### EXERCISE INPUTS
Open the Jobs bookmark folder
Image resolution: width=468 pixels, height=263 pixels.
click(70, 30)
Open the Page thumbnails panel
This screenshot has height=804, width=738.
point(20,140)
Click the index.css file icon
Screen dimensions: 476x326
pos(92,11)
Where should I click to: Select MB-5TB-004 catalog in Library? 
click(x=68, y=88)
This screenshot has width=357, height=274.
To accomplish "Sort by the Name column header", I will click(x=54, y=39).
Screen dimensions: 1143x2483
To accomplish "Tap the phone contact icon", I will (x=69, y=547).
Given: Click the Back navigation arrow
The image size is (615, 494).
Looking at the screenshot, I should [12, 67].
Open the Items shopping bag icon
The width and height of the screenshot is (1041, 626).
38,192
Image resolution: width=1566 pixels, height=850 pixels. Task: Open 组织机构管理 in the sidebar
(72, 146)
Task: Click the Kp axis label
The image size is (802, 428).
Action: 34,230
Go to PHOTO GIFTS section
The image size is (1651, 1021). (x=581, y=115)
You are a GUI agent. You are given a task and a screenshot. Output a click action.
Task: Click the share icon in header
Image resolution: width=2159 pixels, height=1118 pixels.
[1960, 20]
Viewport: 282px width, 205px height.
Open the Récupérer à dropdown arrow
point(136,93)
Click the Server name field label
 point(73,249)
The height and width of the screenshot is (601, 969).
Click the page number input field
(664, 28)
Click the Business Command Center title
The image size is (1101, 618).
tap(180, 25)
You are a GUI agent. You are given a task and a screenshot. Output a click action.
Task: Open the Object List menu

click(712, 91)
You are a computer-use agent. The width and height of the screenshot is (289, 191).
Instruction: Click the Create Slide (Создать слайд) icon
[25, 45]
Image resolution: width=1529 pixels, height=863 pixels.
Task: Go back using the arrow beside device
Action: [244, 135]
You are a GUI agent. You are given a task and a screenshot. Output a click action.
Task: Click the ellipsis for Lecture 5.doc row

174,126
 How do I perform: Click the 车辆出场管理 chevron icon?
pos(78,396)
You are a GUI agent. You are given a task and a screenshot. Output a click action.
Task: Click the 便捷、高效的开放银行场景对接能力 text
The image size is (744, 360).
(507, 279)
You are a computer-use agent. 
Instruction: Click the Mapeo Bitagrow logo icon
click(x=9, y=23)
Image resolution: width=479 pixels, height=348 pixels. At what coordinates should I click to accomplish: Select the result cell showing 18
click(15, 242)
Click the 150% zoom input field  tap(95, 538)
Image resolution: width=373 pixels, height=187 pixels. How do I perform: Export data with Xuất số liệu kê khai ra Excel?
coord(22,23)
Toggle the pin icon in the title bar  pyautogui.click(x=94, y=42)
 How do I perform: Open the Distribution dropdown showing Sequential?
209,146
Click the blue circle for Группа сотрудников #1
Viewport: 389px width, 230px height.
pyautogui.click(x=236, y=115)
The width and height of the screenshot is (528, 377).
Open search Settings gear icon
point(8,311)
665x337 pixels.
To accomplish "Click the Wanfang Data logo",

### WHAT YOU NEED TO DO
Print every line of the material above verbatim.

### EXERCISE SOLUTION
Open the Jobs bookmark folder
Image resolution: width=468 pixels, height=263 pixels.
click(70, 30)
Open the Page thumbnails panel
This screenshot has height=804, width=738.
point(20,140)
Click the index.css file icon
Screen dimensions: 476x326
pos(92,11)
Where should I click to: Select MB-5TB-004 catalog in Library? 
click(x=68, y=88)
This screenshot has width=357, height=274.
To accomplish "Sort by the Name column header", I will click(x=54, y=39).
Screen dimensions: 1143x2483
To accomplish "Tap the phone contact icon", I will (x=69, y=547).
Given: Click the Back navigation arrow
The image size is (615, 494).
Looking at the screenshot, I should [12, 67].
Open the Items shopping bag icon
The width and height of the screenshot is (1041, 626).
38,192
Image resolution: width=1566 pixels, height=850 pixels. Task: Open 组织机构管理 in the sidebar
(72, 146)
Task: Click the Kp axis label
The image size is (802, 428).
Action: 34,230
Go to PHOTO GIFTS section
The image size is (1651, 1021). (x=581, y=115)
You are a GUI agent. You are given a task and a screenshot. Output a click action.
Task: Click the share icon in header
Image resolution: width=2159 pixels, height=1118 pixels.
[1960, 20]
Viewport: 282px width, 205px height.
Open the Récupérer à dropdown arrow
point(136,93)
Click the Server name field label
 point(73,249)
The height and width of the screenshot is (601, 969).
Click the page number input field
(664, 28)
Click the Business Command Center title
The image size is (1101, 618).
tap(180, 25)
You are a GUI agent. You are given a task and a screenshot. Output a click action.
Task: Open the Object List menu

click(712, 91)
You are a computer-use agent. The width and height of the screenshot is (289, 191).
Instruction: Click the Create Slide (Создать слайд) icon
[25, 45]
Image resolution: width=1529 pixels, height=863 pixels.
Task: Go back using the arrow beside device
Action: [244, 135]
You are a GUI agent. You are given a task and a screenshot. Output a click action.
Task: Click the ellipsis for Lecture 5.doc row

174,126
 How do I perform: Click the 车辆出场管理 chevron icon?
pos(78,396)
You are a GUI agent. You are given a task and a screenshot. Output a click action.
Task: Click the 便捷、高效的开放银行场景对接能力 text
The image size is (744, 360).
(507, 279)
You are a computer-use agent. 
Instruction: Click the Mapeo Bitagrow logo icon
click(x=9, y=23)
Image resolution: width=479 pixels, height=348 pixels. At what coordinates should I click to accomplish: Select the result cell showing 18
click(15, 242)
Click the 150% zoom input field  tap(95, 538)
Image resolution: width=373 pixels, height=187 pixels. How do I perform: Export data with Xuất số liệu kê khai ra Excel?
coord(22,23)
Toggle the pin icon in the title bar  pyautogui.click(x=94, y=42)
 How do I perform: Open the Distribution dropdown showing Sequential?
209,146
Click the blue circle for Группа сотрудников #1
Viewport: 389px width, 230px height.
pyautogui.click(x=236, y=115)
The width and height of the screenshot is (528, 377).
Open search Settings gear icon
point(8,311)
665x337 pixels.
To accomplish "Click the Wanfang Data logo",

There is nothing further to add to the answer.